Before Rhodes, P.j., Hirt, Gunther, Wright, Woodside, Ervin, and Watkins, JJ.
[ 185 Pa. Super. Page 348]
OPINION BY GUNTHER, J.
This appeal is from an order of the Court of Common Pleas of Armstrong County sustaining the Workmen's Compensation Board which granted defendant's petition for termination.
Claimant sustained an injury to his hand as a result of an accident on May 14, 1951 in the course of his employment with Henry Shaffer Lumber Company. Compensation was paid under an open agreement. On November 21, 1951 a supplemental agreement provided for the payment for the loss of the left ring finger. On December 31, 1953 a petition for termination was filed alleging that claimant was compensated for the loss of the fourth and fifth finger and that no other injury was suffered. Claimant filed a claim petition setting forth that as a result of the accident he also suffered disability in the left hand, and in particular the middle and index fingers as well as damage to the ulnar nerve.
[ 185 Pa.
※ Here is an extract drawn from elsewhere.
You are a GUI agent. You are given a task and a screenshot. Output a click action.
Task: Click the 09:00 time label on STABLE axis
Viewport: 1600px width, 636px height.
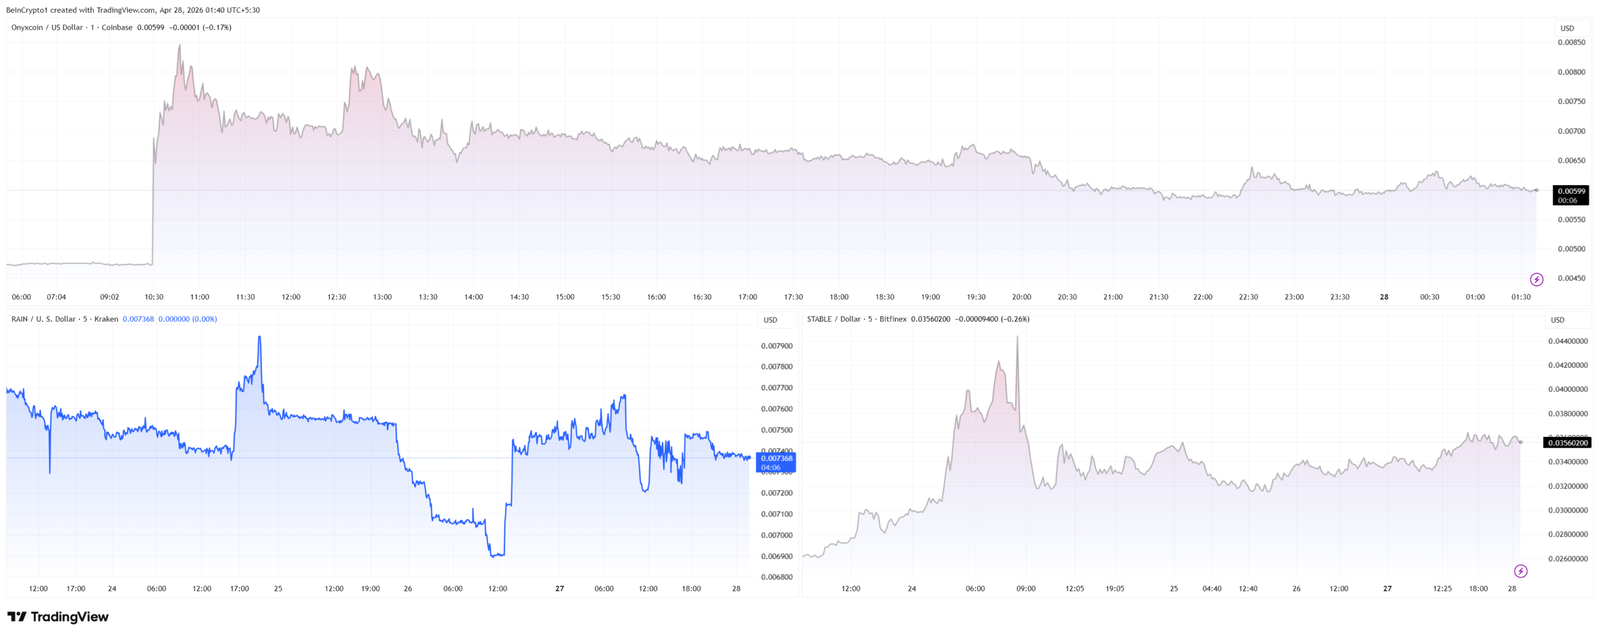(x=1025, y=589)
Super. Page 349]
Defendant called Dr. George B. Foster who testified that on November 16, 1953, he examined the claimant and found the index finger normal. An electrical machine test was made which indicated that claimant had good motion in the fingers involved. The doctor in his opinion stated that the disability was confined to the loss of use of the fourth and fifth fingers and that there was no evidence of any ulnar nerve paralysis.
Dr. Sedwick, called in behalf of claimant, testified that he last examined the claimant on April 14, 1954, and found inability to flex the last three fingers of the left hand, a decreased sensation along the ulnar division of the left forearm and seventy-five per cent disability in the use of the left hand.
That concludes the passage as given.